Devaluation brings additional margin. Such factors as prevalence of UAH expenses in prime cost of agricultural companies whose significant part of revenues comes from exports and prospective devaluation (up to 9.18 USD/UAH in 2013 according to the IMF) create grounds for profitability growth in the grain trade market and provide ample opportunities for price competition in the global markets.
Low yield – hindrance and opportunity. Grain output in Ukraine is limited by low crop yield which is twice less than in the EU, and is caused by poor agricultural machinery and relatively insignificant fertilizer usage. Improvement of these figures may be essential to raise crop yield. A positive trend over the last decade gives hope as average crop yield increased by 10% in 2006-2010 comparing to the first half of the decade.
State to be a partner. The government continues to take measures to search for sources of financing (thus there has been reached an agreement of issuing a loan by the China Exim Bank), and to create a tax friendly environment (the fixed agricultural tax has been launched to exempt a payer from the income tax and other fees as well as an opportunity not to pay a VAT liability). Assignment of quotas, public purchase and interventions are governmental tools to regulate the grain market. Nevertheless a business environment in Ukraine remains intransparent and complex for foreign investors while a majority of officially declared state support programs of the agricultural sector only exist on paper.

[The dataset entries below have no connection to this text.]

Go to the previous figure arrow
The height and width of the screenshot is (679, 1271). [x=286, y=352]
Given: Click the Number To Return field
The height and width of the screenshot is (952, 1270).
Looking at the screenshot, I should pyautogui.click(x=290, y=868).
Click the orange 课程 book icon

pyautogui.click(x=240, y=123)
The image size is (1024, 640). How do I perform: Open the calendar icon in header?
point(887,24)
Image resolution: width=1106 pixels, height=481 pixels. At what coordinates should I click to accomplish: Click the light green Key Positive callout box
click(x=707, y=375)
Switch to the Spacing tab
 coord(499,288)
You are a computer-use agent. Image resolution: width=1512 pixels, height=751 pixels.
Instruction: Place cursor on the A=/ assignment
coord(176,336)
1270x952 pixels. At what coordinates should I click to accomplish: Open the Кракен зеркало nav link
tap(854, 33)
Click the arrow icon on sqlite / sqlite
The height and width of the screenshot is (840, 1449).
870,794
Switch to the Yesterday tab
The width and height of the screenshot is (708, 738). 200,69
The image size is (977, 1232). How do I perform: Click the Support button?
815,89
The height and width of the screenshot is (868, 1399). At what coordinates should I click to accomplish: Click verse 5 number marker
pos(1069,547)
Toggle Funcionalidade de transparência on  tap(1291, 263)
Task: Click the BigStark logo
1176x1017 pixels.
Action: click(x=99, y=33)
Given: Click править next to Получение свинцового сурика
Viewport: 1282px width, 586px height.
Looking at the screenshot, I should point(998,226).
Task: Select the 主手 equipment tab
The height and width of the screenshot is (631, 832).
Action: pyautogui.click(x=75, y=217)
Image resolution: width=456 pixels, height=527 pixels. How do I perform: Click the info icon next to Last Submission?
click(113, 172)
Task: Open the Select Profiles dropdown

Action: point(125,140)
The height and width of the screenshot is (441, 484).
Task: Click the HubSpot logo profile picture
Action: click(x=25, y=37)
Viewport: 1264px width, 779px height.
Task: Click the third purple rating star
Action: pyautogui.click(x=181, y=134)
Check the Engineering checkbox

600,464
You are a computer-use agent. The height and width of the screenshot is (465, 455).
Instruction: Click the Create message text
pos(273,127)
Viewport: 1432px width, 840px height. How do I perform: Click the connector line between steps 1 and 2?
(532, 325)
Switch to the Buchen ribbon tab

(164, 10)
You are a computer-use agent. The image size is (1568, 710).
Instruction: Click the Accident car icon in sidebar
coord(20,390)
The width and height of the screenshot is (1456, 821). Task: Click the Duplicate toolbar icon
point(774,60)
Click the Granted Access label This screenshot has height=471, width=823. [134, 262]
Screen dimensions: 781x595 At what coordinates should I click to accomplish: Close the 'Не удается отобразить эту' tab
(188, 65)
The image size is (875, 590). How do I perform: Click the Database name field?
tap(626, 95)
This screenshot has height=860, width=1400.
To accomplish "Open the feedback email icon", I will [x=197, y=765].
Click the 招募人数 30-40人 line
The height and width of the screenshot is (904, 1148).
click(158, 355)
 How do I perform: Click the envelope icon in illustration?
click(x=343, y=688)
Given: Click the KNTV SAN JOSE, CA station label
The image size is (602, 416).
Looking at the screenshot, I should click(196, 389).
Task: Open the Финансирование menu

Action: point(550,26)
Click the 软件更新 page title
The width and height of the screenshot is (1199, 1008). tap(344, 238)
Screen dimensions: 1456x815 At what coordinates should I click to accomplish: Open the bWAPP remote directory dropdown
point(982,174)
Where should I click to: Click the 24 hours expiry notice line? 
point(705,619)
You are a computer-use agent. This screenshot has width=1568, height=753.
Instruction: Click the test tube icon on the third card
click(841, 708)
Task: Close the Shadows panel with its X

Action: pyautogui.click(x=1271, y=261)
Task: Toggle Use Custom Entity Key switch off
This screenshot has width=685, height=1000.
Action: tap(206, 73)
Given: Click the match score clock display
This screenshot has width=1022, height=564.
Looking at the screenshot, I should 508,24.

Land moratorium: easy to abolish, difficult to switch.There are grounds for growing expectations for cancellation of the moratorium on land sales which may result in increase of financial leverage of agricultural companies and affect investment policy. Yet significant changes will not occur in the short-term outlook taking into account valid land lease contracts and lack of legal mechanisms to organize a land market in general, and problems with the land cadaster in particular. Therefore, influence of the aforementioned risk on liquidity of manufacturers and performance of grain traders is minimal.
Costs may hold a threat.Expansion of the grain market may be restricted by: 1) increase in gas prices; 2) low diversification of fertilizer suppliers (Russia provides 75.7% of NPK and 93.7% of nitrogen fertilizers; Belarus supplies 96.7% of Potash); 3) grain storage in current elevators which is limited to 3-4 months to prevent decrease in value; 4) state monopoly of railroads that are one of the means to carry grains to seaports. Thereby each of these factors is a potential threat to raise expenses of grain manufacturers and traders.
Climate risk management needed.Crop yield and grain output are crucially affected by climate risks that are poorly controlled in Ukraine due to underdevelopment of agricultural insurance. At present only 3% of risks are covered comparing to the same figure of 70-80% in the EU. Therefore, profits of market players depend significantly upon climate changes and are referred to be an additional source of uncertainty.